3.2. Number of d electrons Generally, number of d-electrons in transition metal of the MN4-macrocycles, is one of the factors contemplated in the literature. The plot (Fig. 18b) between experimentally measured potential at a particular current density and available d-electrons in transition metal of MN4-macrocycles showed a parabolic curve [146,38,138]. This kind of behavior was observed for both MPcs and MPs and indicated that the higher ORR activity for FeN4macrocycles can be attributed to the partially filled 3d orbitals of Fe metal ion [147]. Because of this reality, Mn and Co based N4macrocycles are near the zenith of the allegorical connection. This relationship connotes that FeN4-macrocycles are the most encouraging electrocatalysts for the ORR, due to their higher action as well as in light of the fact that they advance the 4e ORR with the burst of O–O bond [148]. 3.3. Intermolecular hardness (ɳDA) Another factor which controls the ORR activity of MN4macrocycles is the donor–acceptor intermolecular hardness (in terms of HOMO–LUMO energy gap) of M–O2 adduct. Pearson et al., suggested [149] that the molecule with low HOMO–LUMO energy gap (soft-molecule) can react rapidly as compare to hard molecule (high HOMO–LUMO energy gaps). The hardness (ɳDA) of a molecule can also be predicted in terms of ionization potential (IP) of donor (MN4-macrocycles) and electron affinity (EA) of acceptor (O2) [150] and can be calculated as ɳDA = 1/2 (ESOMO/D  ESOMO/A), (ESOMO/D = the energy of the singly occupied molecular orbital and ESOMO/A = the energy of a partially unoccupied molecu-

lar orbital) [151,147]. Fig. 18c showed the calculated energies of the SOMOs energy levels of the several CoPcs along with the degenerate SOMO energy levels of O2. According to this illustration, the electron-withdrawing substituents on the Pcs macrocyclic framework stabilize the SOMO energy levels by decreasing the e density on the cobalt center as a result decrease in the gap between SOMO of the CoPc and SOMO of O2, whereas it’s also true for opposite electron-donating substituents. Further, the plot between the rate constant and theoretical values of the hardness for these CoPcs is shown in Fig. 18d.
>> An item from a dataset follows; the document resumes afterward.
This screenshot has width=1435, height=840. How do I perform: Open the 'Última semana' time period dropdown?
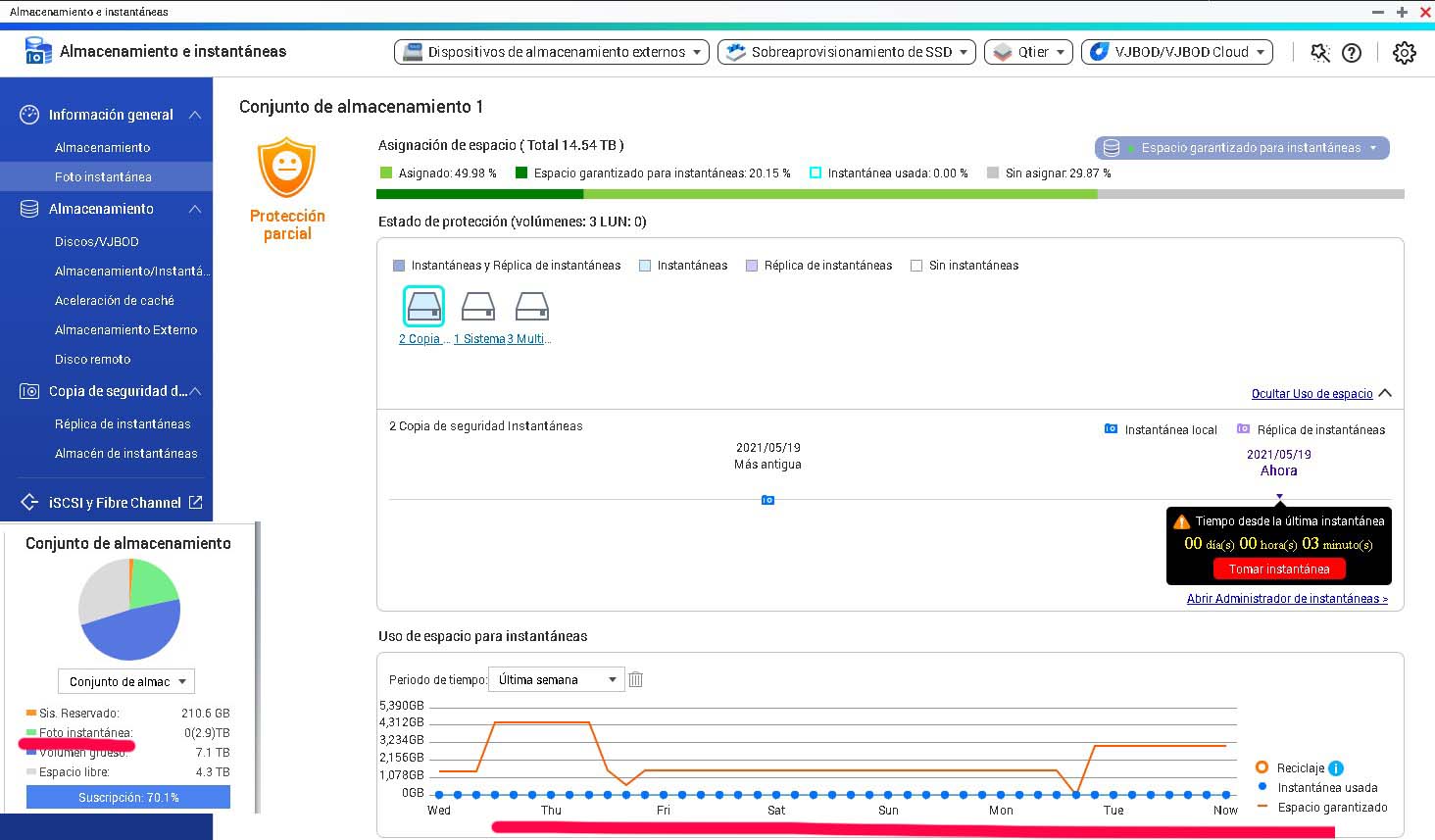[556, 679]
On the other hand, the perturbation theory suggested that the similar energies frontier orbitals HOMO and LUMO would give the optimal interaction between to each other. In order, the ORR catalytic activity increases with decreases the donor–acceptor intermolecular hardness as estimated by using Pearson’s principle. Although the reactivity factor showed a good linear relationship between the ORR activity and hardness but these calculations cannot be acceptable in the presence of the solvent and applied potential [152,153,140]. 3.4. Theoretical Study’s contribution The comprehensive descriptions for the 4e ORR mechanism and parameters that control its competition with the 2e ORR, the breaking mode of O–O bond, stability of the electrocatalyst in  terms of intermediates such as H2O2, O 2 and OH are still not clearly understood [154,152]. The efforts to answer these questions should be considered as a central issue for ORR in fuel cells henceforth. In this regard, the understanding of DFT calculation can play an important role to solve the above problems and further design of desirable molecular based materials for ORR [155].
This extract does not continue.